Java HashMap工作原理：不仅仅是HashMap

V2AS问路

Java HashMap工作原理：不仅仅是HashMap

阅读原文时间：2023年07月09日阅读：1

前言：

几乎所有java程序员都用过hashMap，但会用不一定会说。

近年来hashMap是非常常见的面试题，如何为自己的回答加分？需要从理解开始。

“你用过hashMap吗？”，“怎么用的？”，“为什么要用？”

这些问题是面试中经常碰到的，相信大部分的猿哥都能回答，“用过”，然后回答hashMap的一些特性，如HashMap是以键值对存储，可以接受null键值和值，很快但不安全等等。但是后面的问题来了：

“你知道HashMap的工作原理吗？”，“他的get()方法是怎么实现的？”

到这里有些猿哥可能说不出来，有些知道原理但不能自信的表达。

正题：

hashMap原理，为什么说不仅仅是hashMap，因为我们需要从其他的知识点切入。

（1）不仅仅是hashMap：==和equals

在 Java 中比较两个对象是否相等主要是通过 ==号，比较的是他们的内存地址。而equals()方法则是继承自Object类中的，默认也是通过==来实现的。所以在没有重写Object的equals()方法的前提下，比较两个对象使用==和equals将会返回同样的结果。

前面了解到==比较的是内存地址，那么我只是想比较值是否相同该怎么办？

这里我们用常用String类来举例，例如比较如下两个字符串是否相同String a = "Hello" 和 String b = new String("Hello")，这里的相同有两种情形，是要比较 a 和 b 是否是同一个对象（内存地址是否相同），还是比较它们的内容是否相等？这个具体需要怎么区分呢？

如果使用 == 那么就是比较它们在内存中是否是同一个对象，但是 String 对象的默认父类也是 Object，所以默认的equals方法比较的也是内存地址，所以我们要重写 equals方法，正如 String 源码中所写的那样。

public boolean equals(Object anObject) {
if (this == anObject) {
return true;
}
if (anObject instanceof String) {
String anotherString = (String)anObject;
int n = value.length;
if (n == anotherString.value.length) {
char v1[] = value;
char v2[] = anotherString.value;
int i = 0;
while (n-- != 0) {
if (v1[i] != v2[i])
return false;
i++;
}
return true;
}
}
return false;
}

这样当我们 a == b时是判断 a 和 b 是否是同一个对象，a.equals(b)则是比较 a 和 b 的内容是否相同，这应该很好理解。当然java中还有很多类都重写的equals()方法，这里不赘述。

（2）不仅仅是hashMap：hashCode()

简单了解：hashCode()方法返回对象的哈希码值，它的实现主要是为了提高哈希表(例如java.util.Hashtable提供的哈希表)的性能。Object类中默认定义了该方法为不同的对象返回不同的整形值，有人说这个值就是由类的内存地址转换而来，但是也有人证实它仅仅只是一个随机数，whatever！我们为什么要知道类的内存地址呢，是吧？

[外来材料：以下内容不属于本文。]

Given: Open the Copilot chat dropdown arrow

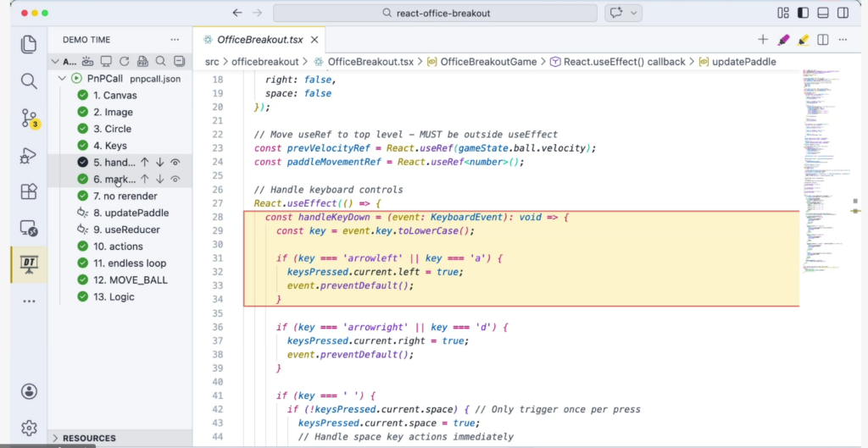Looking at the screenshot, I should point(633,14).
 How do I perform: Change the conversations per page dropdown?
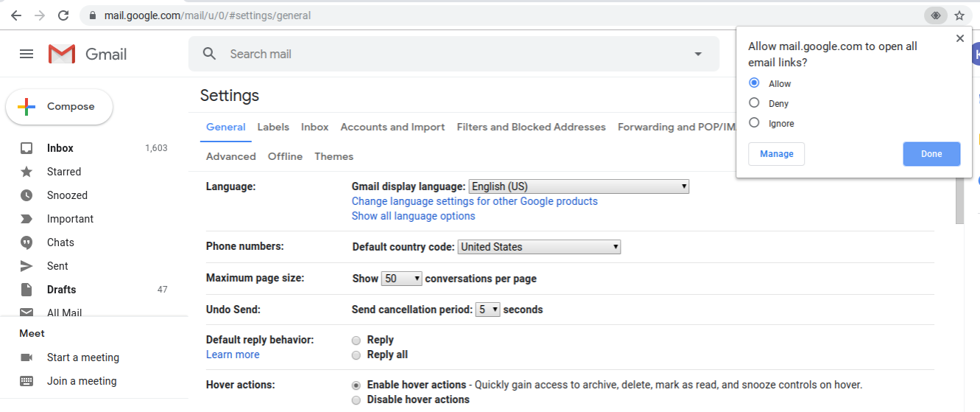[x=402, y=279]
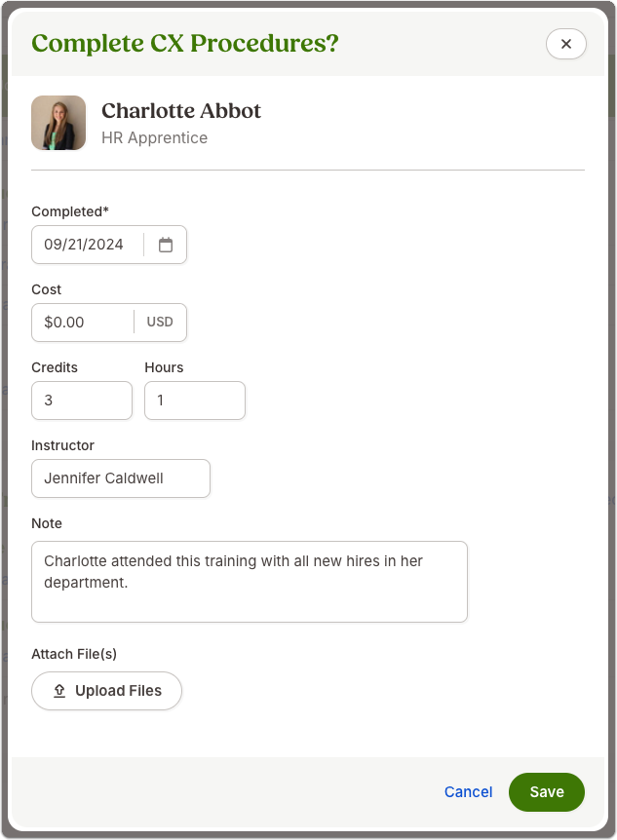Select the Credits input box
The image size is (617, 840).
(82, 401)
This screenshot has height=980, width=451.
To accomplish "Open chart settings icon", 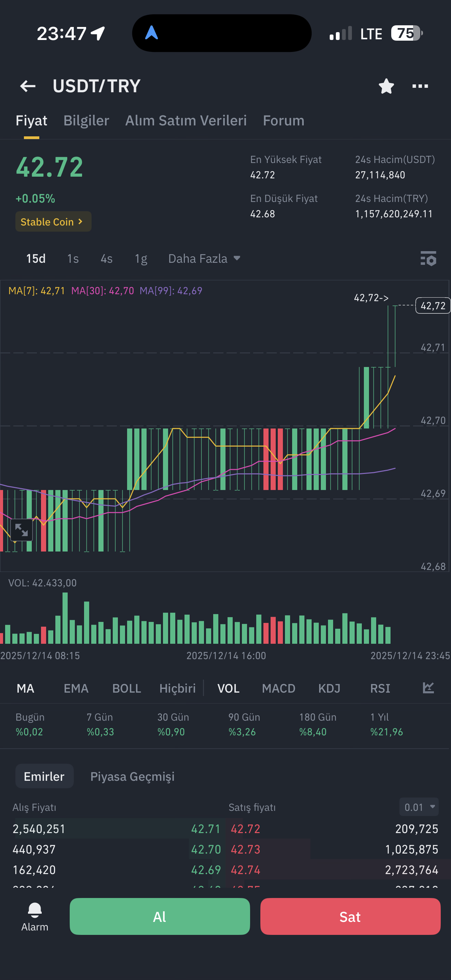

Object 类的 hashCode方法有一个通用约定，从注释中可以看出：

/**
* Returns a hash code value for the object. This method is
* supported for the benefit of hash tables such as those provided by
* {@link java.util.HashMap}.
*

* The general contract of {@code hashCode} is:
*

Whenever it is invoked on the same object more than once during * an execution of a Java application, the {@code hashCode} method * must consistently return the same integer, provided no information * used in {@code equals} comparisons on the object is modified. * This integer need not remain consistent from one execution of an * application to another execution of the same application. *
If two objects are equal according to the {@code equals(Object)} * method, then calling the {@code hashCode} method on each of * the two objects must produce the same integer result. *
It is not required that if two objects are unequal * according to the {@link java.lang.Object#equals(java.lang.Object)} * method, then calling the {@code hashCode} method on each of the * two objects must produce distinct integer results. However, the * programmer should be aware that producing distinct integer results * for unequal objects may improve the performance of hash tables. *

* As much as is reasonably practical, the hashCode method defined by
* class {@code Object} does return distinct integers for distinct
* objects. (This is typically implemented by converting the internal
* address of the object into an integer, but this implementation
* technique is not required by the
* Java™ programming language.)
*
* @return a hash code value for this object.
* @see java.lang.Object#equals(java.lang.Object)
* @see java.lang.System#identityHashCode
*/
public native int hashCode();

大概意思就是：

在应用程序的执行期间，只要对象的 equals 方法的比较操作所用到的信息没有被修改，那么对同一个对象的多次调用，hashCode 方法都必须始终返回同一个值。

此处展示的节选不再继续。